I’m not worried about cost or license – just utility. And a way to eliminate – not stick in a junk folder – all that comment spam!
pkgsrc: fix the tarball
I was bit by this myself: the weekly tarball of pkgsrc files, for those who plan to install pkgsrc, appears to be broken. Use CVS (instructions on the aforementioned wiki page) to update the files within it.
pkgsrc build from source glitch
Joerg Sonnenberger found a slight problem with linking to gettext, which only can happen when building a pkgsrc package from source; binary users are unaffected.

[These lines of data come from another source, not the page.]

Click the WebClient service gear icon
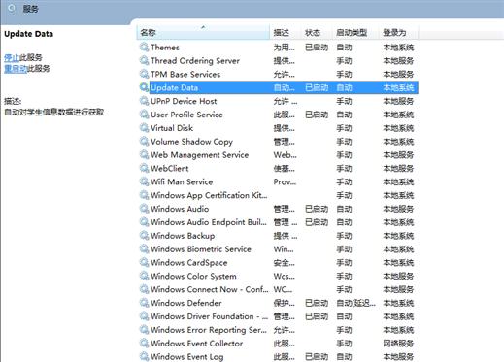The height and width of the screenshot is (362, 504). (144, 168)
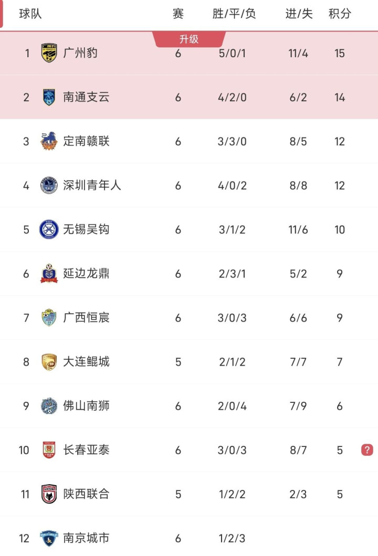Screen dimensions: 378x556
Task: Tap the 佛山南狮 team badge
Action: (49, 405)
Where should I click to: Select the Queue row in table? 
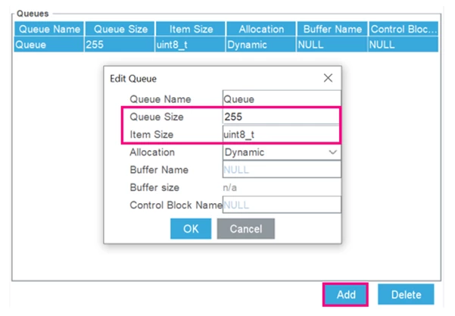coord(226,45)

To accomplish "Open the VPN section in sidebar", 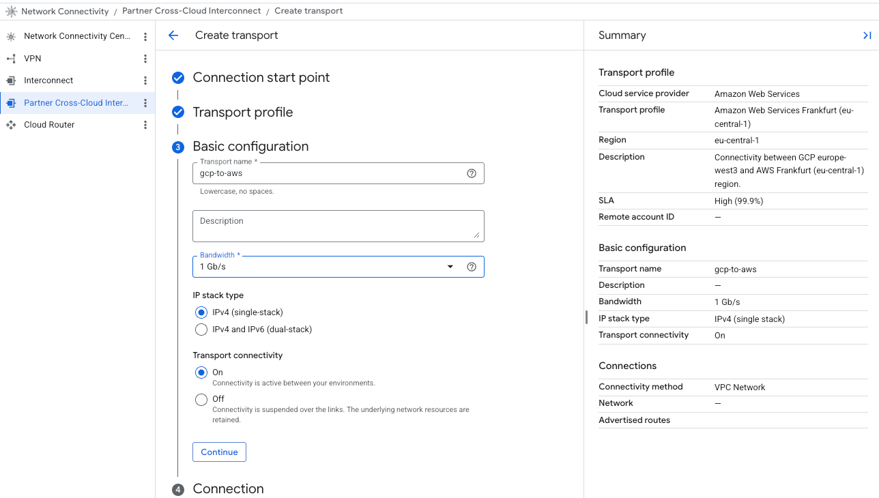I will pos(33,59).
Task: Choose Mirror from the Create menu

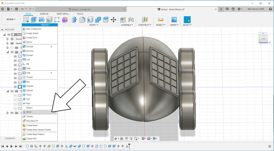Action: (29, 112)
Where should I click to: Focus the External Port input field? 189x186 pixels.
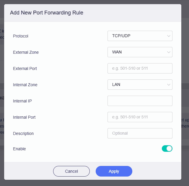[140, 68]
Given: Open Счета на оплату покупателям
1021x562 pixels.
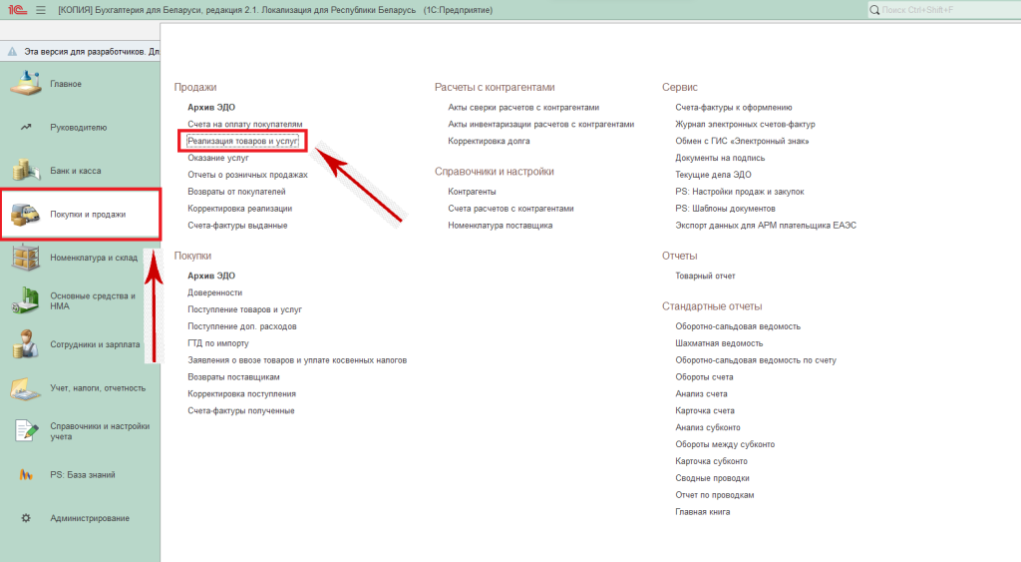Looking at the screenshot, I should 244,125.
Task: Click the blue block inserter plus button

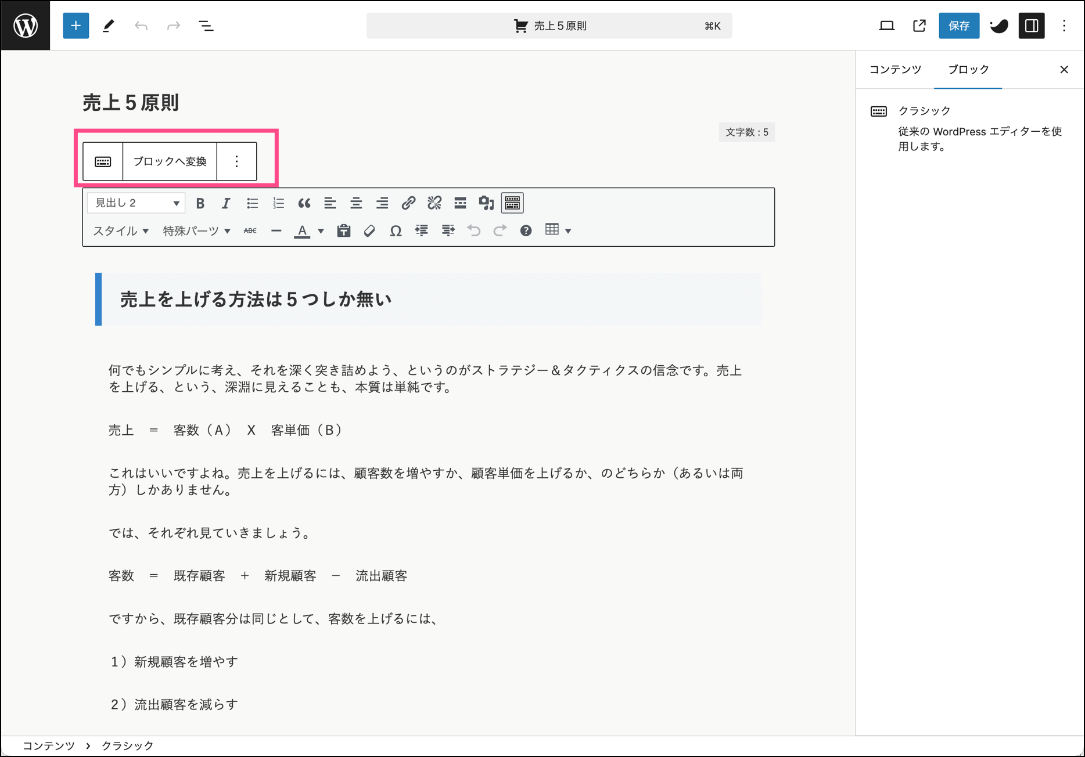Action: [76, 26]
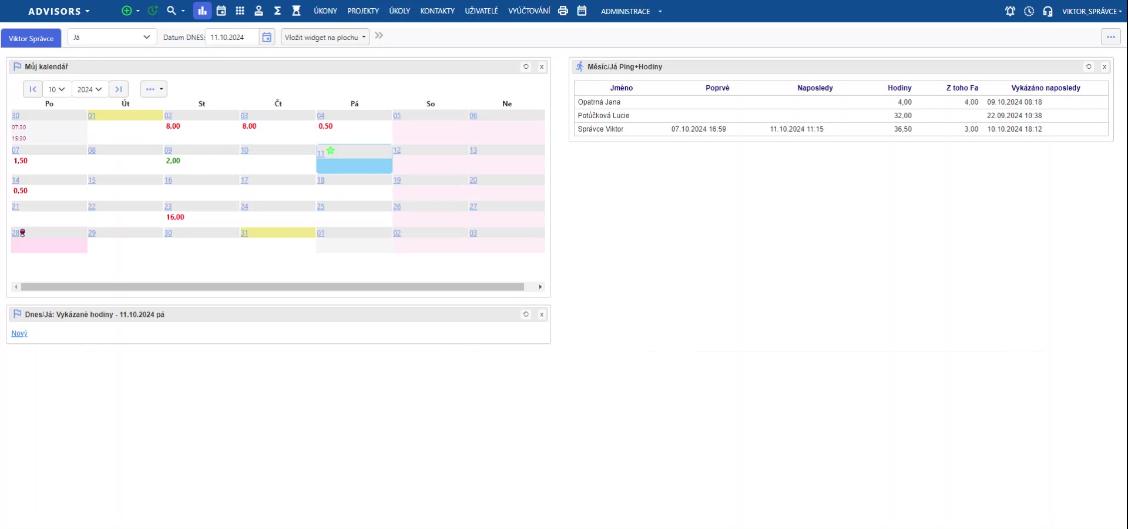Open the date picker calendar icon
Viewport: 1128px width, 529px height.
coord(267,38)
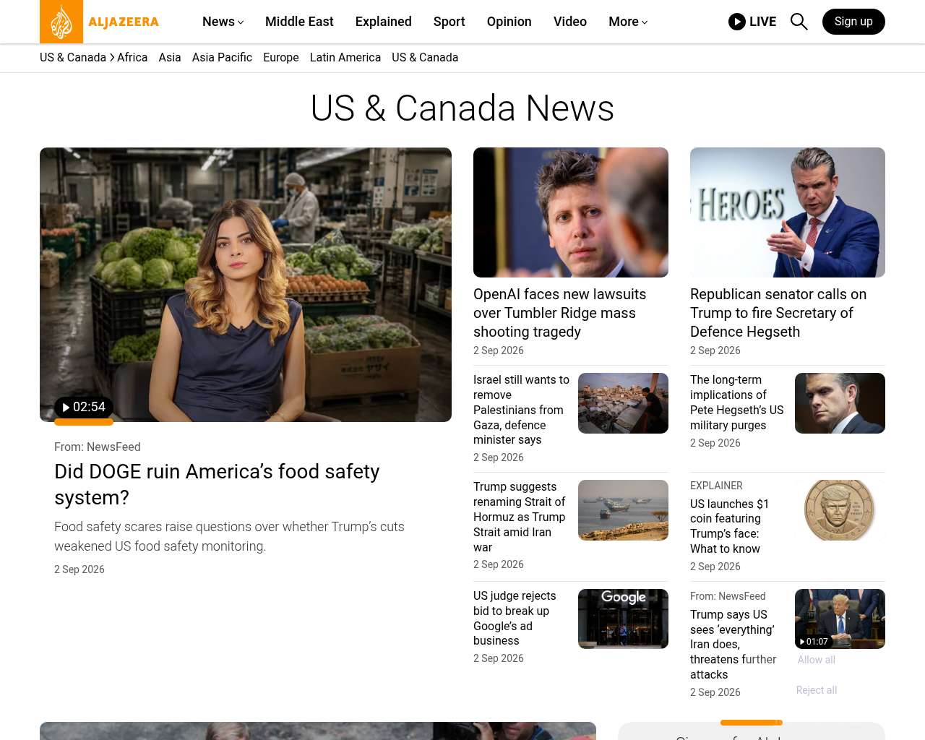
Task: Open the search magnifier icon
Action: point(799,22)
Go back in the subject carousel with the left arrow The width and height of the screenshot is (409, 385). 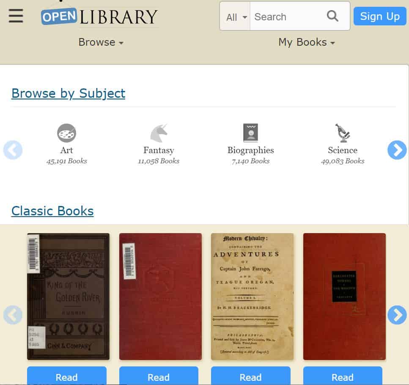point(13,150)
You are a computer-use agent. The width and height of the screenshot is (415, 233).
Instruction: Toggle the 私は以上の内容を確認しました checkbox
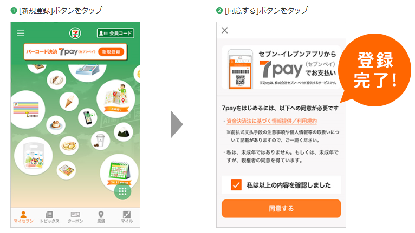pyautogui.click(x=236, y=185)
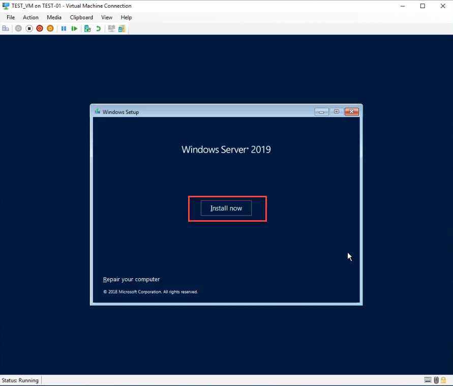Shut down the guest operating system
453x386 pixels.
[x=40, y=28]
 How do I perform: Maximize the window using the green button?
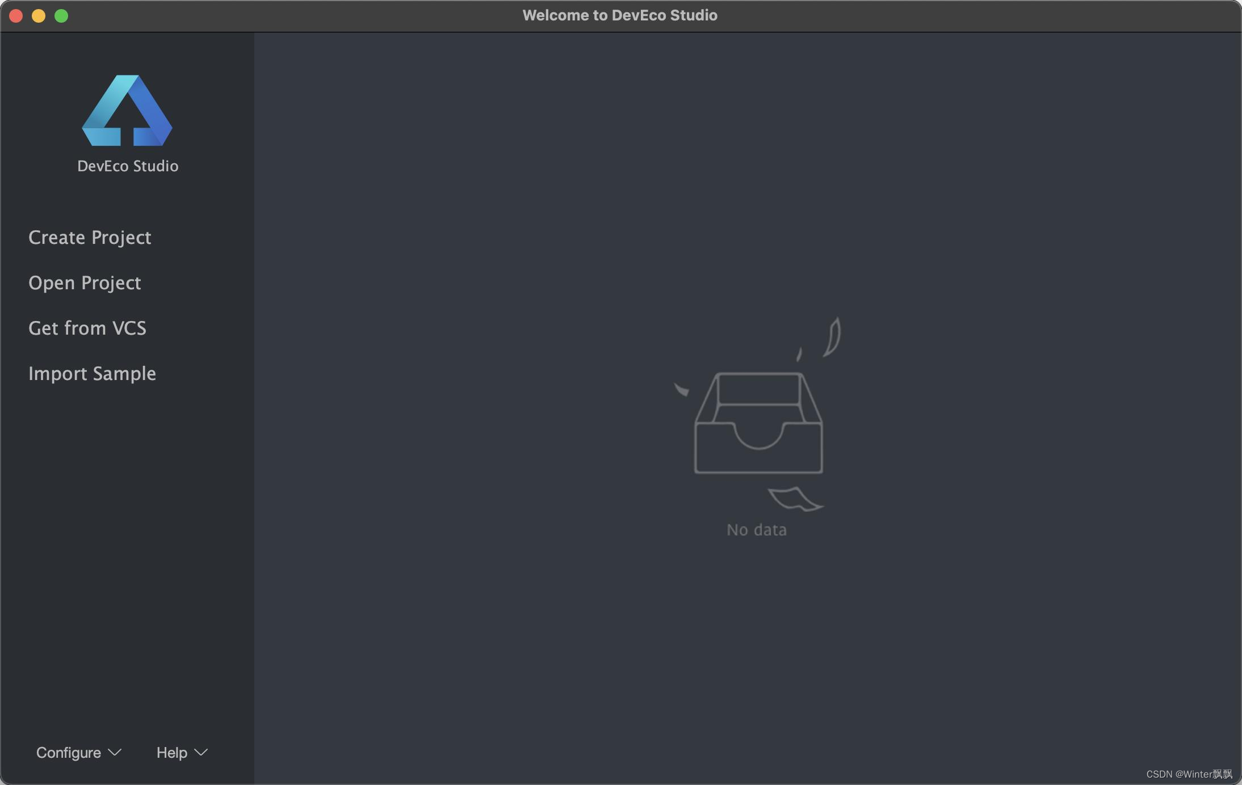pyautogui.click(x=61, y=16)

Details and a link to a workaround are in his message.
All better, mostly
shiningsilence.com moved from ports to pkgsrc, and rebuilding everything took some work – the website was down for a short while while removing/restoring apache, and search/comments have been broken on the site while moving from /usr/local/bin/perl to /usr/pkg/bin/perl. Everything seems OK now…
Time and games
This lengthy blog post details the use of NTP and time in general on Un*xy systems. (Seen on the #NetBSD Blog via hubertf)
Also seen on #NetBSD Blog: play hack over ssh!
And kernel memory, too
The vnodes discussion has morphed into a conversation about kernel memory, and how it is allocated.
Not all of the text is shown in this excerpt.